• [Work instruction] Your answer should consist of each line from the data below that contains "computer".

• [The data]
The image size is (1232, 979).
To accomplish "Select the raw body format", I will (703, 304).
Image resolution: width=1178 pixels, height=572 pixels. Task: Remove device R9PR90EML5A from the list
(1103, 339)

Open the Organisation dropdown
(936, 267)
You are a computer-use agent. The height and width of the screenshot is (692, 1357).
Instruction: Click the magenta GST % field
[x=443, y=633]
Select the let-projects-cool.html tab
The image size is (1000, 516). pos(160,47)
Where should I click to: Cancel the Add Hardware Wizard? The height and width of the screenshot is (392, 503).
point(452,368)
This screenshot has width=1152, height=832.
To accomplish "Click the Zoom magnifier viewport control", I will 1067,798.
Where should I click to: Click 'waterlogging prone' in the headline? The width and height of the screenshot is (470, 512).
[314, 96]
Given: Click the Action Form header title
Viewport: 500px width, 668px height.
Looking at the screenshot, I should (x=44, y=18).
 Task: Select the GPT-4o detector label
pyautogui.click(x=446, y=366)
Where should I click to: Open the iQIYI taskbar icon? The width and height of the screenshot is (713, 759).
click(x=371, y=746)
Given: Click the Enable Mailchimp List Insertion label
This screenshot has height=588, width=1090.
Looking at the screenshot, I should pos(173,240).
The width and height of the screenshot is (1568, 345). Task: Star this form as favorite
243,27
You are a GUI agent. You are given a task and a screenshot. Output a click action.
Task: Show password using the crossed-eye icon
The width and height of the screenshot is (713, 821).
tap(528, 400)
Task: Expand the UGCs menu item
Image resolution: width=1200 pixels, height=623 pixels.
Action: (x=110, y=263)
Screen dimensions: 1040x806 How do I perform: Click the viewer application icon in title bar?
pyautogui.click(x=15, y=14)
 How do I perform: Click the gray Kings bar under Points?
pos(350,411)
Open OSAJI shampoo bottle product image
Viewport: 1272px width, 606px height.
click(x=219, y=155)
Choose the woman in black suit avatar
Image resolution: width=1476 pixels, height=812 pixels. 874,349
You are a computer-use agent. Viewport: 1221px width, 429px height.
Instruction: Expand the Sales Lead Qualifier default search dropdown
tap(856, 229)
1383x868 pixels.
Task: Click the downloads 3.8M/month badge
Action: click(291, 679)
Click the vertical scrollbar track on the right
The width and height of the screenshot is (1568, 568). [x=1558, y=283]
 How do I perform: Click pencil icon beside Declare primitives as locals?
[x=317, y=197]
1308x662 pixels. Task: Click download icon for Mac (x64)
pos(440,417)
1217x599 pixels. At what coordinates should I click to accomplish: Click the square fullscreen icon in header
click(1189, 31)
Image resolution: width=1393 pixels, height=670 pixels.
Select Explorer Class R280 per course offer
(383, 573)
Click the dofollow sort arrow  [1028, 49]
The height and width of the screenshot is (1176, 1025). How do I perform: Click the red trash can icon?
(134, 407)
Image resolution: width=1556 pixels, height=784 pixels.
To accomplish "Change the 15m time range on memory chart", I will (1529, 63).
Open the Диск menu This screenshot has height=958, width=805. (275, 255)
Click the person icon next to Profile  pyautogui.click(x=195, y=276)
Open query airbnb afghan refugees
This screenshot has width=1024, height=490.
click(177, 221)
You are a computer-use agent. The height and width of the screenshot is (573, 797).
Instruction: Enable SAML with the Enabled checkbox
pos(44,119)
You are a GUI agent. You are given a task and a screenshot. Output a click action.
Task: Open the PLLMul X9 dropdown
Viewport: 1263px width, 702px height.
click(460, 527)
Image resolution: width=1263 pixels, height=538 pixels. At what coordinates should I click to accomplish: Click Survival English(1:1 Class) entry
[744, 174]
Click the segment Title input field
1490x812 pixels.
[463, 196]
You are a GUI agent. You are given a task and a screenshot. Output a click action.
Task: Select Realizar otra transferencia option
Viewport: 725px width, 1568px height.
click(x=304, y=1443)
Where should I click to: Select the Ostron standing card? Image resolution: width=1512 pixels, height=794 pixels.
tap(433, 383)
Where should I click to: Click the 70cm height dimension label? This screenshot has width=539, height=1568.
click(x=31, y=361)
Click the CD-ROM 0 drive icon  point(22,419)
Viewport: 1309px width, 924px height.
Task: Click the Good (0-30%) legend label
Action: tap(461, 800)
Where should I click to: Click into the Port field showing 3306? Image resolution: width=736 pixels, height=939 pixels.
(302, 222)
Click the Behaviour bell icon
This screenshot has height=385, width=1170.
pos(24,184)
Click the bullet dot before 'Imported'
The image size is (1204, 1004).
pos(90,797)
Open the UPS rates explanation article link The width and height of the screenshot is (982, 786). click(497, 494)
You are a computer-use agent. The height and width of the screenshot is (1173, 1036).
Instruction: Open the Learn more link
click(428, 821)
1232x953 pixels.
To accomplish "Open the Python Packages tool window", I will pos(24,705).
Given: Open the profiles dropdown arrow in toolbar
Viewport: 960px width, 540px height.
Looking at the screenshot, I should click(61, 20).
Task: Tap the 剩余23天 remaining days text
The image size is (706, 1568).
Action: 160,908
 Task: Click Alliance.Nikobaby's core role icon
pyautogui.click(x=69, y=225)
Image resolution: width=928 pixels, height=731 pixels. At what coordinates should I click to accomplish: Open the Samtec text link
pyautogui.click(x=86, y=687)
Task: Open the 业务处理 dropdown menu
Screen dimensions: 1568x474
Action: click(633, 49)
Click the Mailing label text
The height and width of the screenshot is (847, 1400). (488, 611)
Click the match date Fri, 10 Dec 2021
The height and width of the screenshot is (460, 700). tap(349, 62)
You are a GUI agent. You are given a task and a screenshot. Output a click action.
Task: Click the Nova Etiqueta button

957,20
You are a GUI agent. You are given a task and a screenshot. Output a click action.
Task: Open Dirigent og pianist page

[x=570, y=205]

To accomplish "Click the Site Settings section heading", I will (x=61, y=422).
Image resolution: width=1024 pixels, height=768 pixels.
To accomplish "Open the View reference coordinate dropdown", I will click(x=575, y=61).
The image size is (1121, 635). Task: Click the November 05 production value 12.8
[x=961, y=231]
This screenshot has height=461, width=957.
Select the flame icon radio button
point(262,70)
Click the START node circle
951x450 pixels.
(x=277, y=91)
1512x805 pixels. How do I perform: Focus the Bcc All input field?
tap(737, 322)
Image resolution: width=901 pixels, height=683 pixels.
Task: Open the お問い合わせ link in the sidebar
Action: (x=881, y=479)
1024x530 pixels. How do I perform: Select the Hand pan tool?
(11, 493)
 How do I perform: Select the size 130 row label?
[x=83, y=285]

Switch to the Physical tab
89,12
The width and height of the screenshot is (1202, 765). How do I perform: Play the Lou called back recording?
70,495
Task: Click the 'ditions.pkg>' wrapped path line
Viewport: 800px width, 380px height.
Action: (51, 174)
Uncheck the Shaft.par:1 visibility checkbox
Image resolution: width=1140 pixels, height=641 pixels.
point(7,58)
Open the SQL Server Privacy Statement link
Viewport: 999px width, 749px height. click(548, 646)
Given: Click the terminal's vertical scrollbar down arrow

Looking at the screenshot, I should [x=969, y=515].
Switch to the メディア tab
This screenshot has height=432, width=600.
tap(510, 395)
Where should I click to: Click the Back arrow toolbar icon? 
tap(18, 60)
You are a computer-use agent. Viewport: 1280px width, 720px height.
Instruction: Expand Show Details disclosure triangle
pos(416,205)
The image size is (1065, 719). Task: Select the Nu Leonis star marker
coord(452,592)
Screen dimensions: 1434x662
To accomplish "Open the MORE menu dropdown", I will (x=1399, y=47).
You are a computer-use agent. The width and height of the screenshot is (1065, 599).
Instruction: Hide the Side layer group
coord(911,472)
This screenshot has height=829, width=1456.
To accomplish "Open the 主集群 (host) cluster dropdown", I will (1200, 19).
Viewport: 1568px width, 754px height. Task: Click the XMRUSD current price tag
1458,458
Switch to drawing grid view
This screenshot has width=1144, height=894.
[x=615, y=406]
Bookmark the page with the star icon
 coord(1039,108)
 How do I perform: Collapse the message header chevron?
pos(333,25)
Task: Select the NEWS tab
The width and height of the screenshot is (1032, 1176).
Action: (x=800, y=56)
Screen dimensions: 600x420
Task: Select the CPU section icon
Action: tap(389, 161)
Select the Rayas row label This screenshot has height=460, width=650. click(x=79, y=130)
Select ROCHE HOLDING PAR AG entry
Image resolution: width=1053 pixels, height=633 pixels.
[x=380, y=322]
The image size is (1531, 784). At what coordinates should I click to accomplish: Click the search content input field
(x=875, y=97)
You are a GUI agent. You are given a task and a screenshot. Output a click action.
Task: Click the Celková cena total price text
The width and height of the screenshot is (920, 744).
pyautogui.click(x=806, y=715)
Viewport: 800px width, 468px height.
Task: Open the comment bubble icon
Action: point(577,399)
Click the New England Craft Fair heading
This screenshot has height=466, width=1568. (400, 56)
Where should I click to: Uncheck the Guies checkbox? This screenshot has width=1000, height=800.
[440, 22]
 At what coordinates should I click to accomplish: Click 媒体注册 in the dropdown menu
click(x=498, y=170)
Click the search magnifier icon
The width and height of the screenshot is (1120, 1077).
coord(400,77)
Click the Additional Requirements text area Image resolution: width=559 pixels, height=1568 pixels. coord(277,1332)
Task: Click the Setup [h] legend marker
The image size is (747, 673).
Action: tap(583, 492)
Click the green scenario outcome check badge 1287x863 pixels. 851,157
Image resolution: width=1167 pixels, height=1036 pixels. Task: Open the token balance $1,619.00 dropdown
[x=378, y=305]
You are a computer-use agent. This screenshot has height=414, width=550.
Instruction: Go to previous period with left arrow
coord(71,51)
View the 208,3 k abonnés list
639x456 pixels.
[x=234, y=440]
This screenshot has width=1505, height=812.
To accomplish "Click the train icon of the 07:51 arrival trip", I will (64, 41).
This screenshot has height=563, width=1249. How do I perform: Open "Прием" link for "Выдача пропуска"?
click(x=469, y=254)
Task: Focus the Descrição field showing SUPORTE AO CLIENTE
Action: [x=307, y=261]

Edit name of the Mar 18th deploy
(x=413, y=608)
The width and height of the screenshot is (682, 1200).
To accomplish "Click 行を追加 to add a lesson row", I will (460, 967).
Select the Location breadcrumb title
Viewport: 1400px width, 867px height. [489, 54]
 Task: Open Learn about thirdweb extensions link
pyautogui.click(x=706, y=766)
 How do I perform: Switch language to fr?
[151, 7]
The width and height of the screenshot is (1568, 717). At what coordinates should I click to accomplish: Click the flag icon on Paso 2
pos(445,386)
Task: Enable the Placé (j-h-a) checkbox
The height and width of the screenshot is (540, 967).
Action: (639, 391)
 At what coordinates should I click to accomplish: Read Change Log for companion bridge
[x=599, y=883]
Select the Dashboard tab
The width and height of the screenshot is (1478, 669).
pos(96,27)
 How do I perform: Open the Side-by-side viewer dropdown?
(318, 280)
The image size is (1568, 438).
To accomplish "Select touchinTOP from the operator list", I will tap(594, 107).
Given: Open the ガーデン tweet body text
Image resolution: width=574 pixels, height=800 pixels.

• [Solution below]
You are a computer-use agent. The height and width of the screenshot is (692, 1357).
You are a computer-use agent. Viewport: 1221px width, 429px height.
You are a computer-use agent. The height and width of the screenshot is (573, 797).
You are a computer-use agent. The height and width of the screenshot is (1173, 1036).
You are a computer-use agent. Viewport: 1280px width, 720px height.
You are a computer-use agent. The width and height of the screenshot is (1065, 599).
You are a computer-use agent. This screenshot has height=414, width=550.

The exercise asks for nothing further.